El mismo discurso crítico se ha extendido hacia otros actores de la derecha tradicional.
Se mencionan casos como el de Ingrid Betancourt y Sergio Fajardo, figuras que reaparecen cíclicamente en contiendas electorales, así como disputas internas en partidos como el Centro Democrático y Salvación Nacional, donde se han denunciado presuntos fraudes y fracturas públicas entre sus dirigentes.
En paralelo, el debate se amplía hacia la llamada “gran consulta” de la derecha, cuestionada por la homogeneidad ideológica de sus participantes y por propuestas consideradas regresivas.
Uno de los episodios más comentados fue un debate televisivo en el que se preguntó cómo cambiar “la cultura de querer todo gratis”, una formulación interpretada como un estigmatizante juicio hacia millones de trabajadores colombianos.
“Eso equivale a decir que el pobre es pobre porque quiere”, fue una de las reacciones más repetidas.
Las críticas también alcanzan a figuras como Aníbal Gaviria, señalado en investigaciones periodísticas por la presunta acumulación irregular de tierras de origen baldío, y a David Luna, exsenador mencionado en interceptaciones telefónicas dentro de una investigación por narcotráfico, hechos que él ha negado.
Aunque ninguno de estos procesos ha derivado en condenas firmes en el marco de esta coyuntura electoral, su mención ha reavivado la discusión sobre la coherencia ética de quienes se presentan como “candidatos técnicos y honestos”.

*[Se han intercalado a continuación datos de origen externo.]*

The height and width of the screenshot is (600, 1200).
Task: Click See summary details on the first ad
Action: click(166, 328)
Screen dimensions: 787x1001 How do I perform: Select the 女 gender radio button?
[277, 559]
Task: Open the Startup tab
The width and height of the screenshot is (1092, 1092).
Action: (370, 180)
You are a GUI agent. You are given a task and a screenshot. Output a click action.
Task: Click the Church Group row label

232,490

Otro punto álgido fue la intervención de Vicky Dávila, quien propuso públicamente la creación de un fondo internacional de recompensas con apoyo del expresidente estadounidense Donald Trump para capturar a cabecillas criminales.

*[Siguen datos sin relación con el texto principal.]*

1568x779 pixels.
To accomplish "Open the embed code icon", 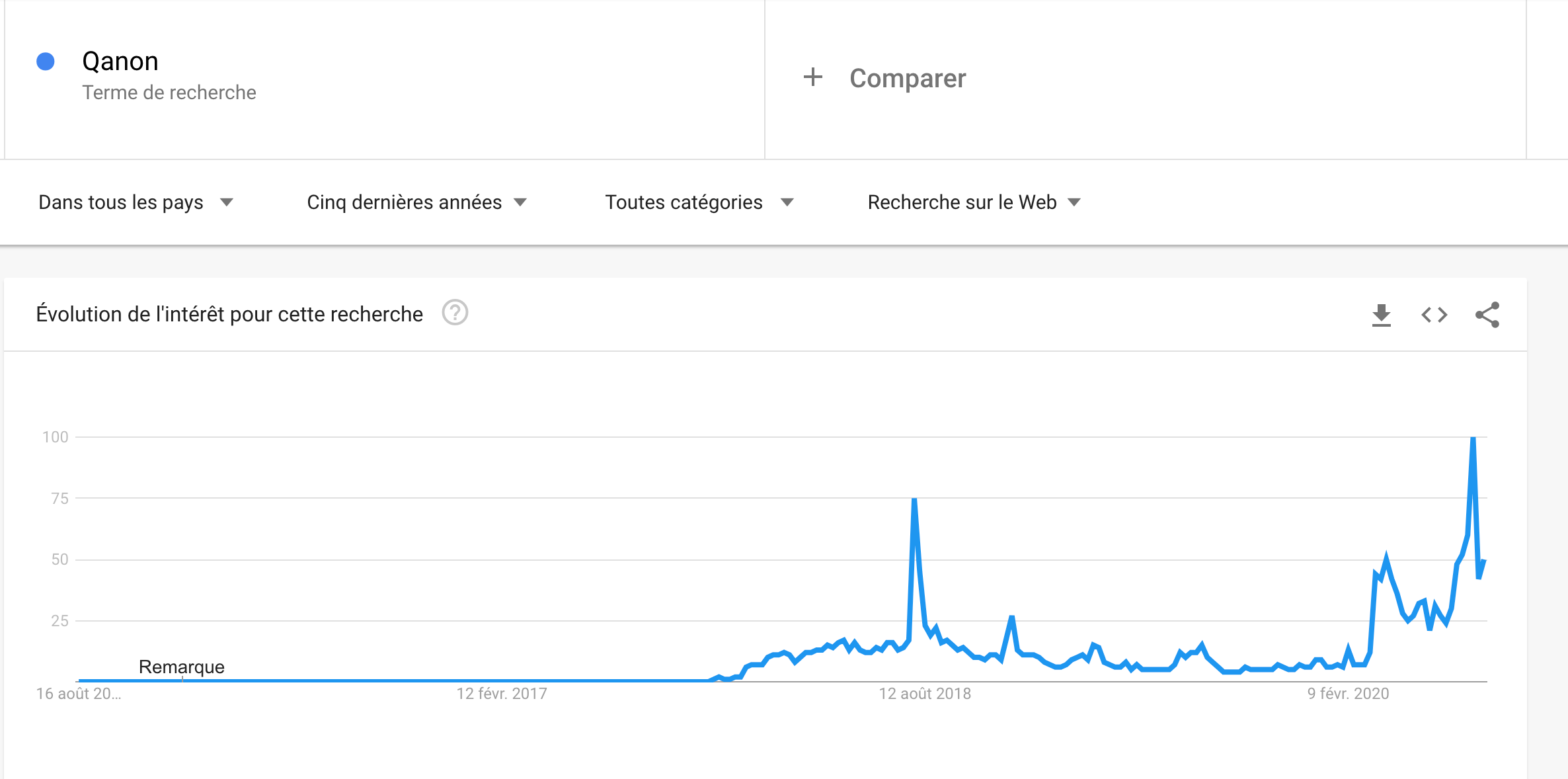I will coord(1434,315).
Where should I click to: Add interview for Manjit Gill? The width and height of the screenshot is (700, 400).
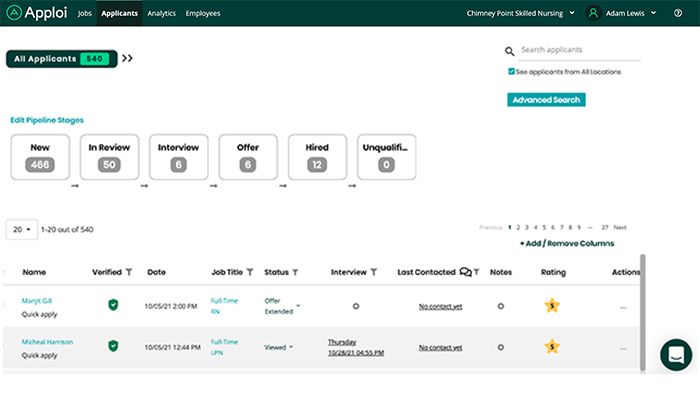coord(355,306)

“Vamos a irlos a buscar y los extraditaremos de manera exprés”, afirmó.
Sus críticos consideran esta propuesta como una cesión inaceptable de soberanía y una muestra de dependencia extranjera.
“Eso es decirle al mundo que Colombia no es capaz de hacer cumplir la ley por sí misma”, se argumenta desde sectores nacionalistas y progresistas.
En este clima de confrontación, el progresismo llama a capitalizar las divisiones de la derecha y a consolidar una mayoría parlamentaria.
El mensaje es claro: organización, movilización voto a voto y fortalecimiento de listas abiertas como estrategia para asegurar un Congreso alineado con las reformas sociales.
“Este no es el momento de detenerse, es el momento de meterle más duro”, se escucha en los llamados a la militancia.
Así, entre denuncias no probadas, silencios incómodos, acusaciones legales y discursos encendidos, Colombia vive una campaña marcada por la confrontación directa y la disputa narrativa.
El desenlace dependerá no solo de las urnas, sino de la capacidad de los actores políticos para responder con hechos, transparencia y coherencia a las graves acusaciones que hoy dominan la conversación nacional.